── EXTRACTED RECORDS ──

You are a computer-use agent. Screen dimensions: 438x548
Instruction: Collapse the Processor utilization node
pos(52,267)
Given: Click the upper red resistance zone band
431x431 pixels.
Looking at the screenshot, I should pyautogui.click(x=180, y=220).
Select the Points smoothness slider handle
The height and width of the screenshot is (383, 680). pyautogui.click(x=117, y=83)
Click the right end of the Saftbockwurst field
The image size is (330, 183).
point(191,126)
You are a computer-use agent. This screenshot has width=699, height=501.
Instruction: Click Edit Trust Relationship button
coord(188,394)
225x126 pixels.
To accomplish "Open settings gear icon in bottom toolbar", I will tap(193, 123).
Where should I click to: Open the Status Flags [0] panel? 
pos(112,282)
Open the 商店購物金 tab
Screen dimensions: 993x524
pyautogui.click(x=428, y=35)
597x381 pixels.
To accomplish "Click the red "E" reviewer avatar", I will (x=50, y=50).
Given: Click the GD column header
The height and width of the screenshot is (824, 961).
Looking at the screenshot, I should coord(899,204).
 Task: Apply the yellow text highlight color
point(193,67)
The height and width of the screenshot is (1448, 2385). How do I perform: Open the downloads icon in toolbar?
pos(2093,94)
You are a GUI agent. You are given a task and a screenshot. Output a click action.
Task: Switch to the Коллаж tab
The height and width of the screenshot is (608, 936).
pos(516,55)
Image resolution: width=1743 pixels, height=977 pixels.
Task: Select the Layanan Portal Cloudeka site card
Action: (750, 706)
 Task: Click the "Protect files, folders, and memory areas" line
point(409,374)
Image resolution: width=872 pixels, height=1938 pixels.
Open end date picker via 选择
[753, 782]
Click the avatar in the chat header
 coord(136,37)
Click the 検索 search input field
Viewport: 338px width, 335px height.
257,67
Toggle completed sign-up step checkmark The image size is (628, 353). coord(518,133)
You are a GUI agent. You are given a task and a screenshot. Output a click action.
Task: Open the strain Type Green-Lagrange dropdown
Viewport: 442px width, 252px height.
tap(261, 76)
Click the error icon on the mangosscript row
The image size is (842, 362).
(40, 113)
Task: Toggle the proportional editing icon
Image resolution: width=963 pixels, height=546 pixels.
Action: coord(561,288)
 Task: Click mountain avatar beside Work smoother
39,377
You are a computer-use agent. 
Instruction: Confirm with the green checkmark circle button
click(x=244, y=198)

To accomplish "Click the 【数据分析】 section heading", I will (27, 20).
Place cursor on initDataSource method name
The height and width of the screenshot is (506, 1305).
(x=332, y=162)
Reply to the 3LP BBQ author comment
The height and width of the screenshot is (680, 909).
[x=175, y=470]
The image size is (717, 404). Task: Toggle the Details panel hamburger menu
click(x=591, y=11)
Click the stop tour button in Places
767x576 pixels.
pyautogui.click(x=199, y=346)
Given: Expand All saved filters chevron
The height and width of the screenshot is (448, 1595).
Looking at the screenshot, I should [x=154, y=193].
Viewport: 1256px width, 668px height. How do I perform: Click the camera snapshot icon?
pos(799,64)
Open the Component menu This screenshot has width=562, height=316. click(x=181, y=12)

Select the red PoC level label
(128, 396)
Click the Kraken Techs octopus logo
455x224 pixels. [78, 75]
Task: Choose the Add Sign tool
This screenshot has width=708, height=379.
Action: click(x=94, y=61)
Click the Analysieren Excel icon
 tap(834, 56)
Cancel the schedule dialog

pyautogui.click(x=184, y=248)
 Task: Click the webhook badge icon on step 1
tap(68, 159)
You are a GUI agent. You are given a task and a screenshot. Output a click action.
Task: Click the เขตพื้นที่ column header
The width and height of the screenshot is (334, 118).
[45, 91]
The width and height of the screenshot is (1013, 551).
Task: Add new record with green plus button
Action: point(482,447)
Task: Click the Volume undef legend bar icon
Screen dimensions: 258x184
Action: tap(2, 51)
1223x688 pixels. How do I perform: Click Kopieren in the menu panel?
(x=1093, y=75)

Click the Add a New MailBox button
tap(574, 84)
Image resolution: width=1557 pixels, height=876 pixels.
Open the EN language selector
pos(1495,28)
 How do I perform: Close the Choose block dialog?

───

* _DIRECTION_: Reproduce word for word the listing above, from its first line through the line containing "should pyautogui.click(x=180, y=220).", including both of those lines.

* _THE COMPLETED TASK_:
You are a computer-use agent. Screen dimensions: 438x548
Instruction: Collapse the Processor utilization node
pos(52,267)
Given: Click the upper red resistance zone band
431x431 pixels.
Looking at the screenshot, I should pyautogui.click(x=180, y=220).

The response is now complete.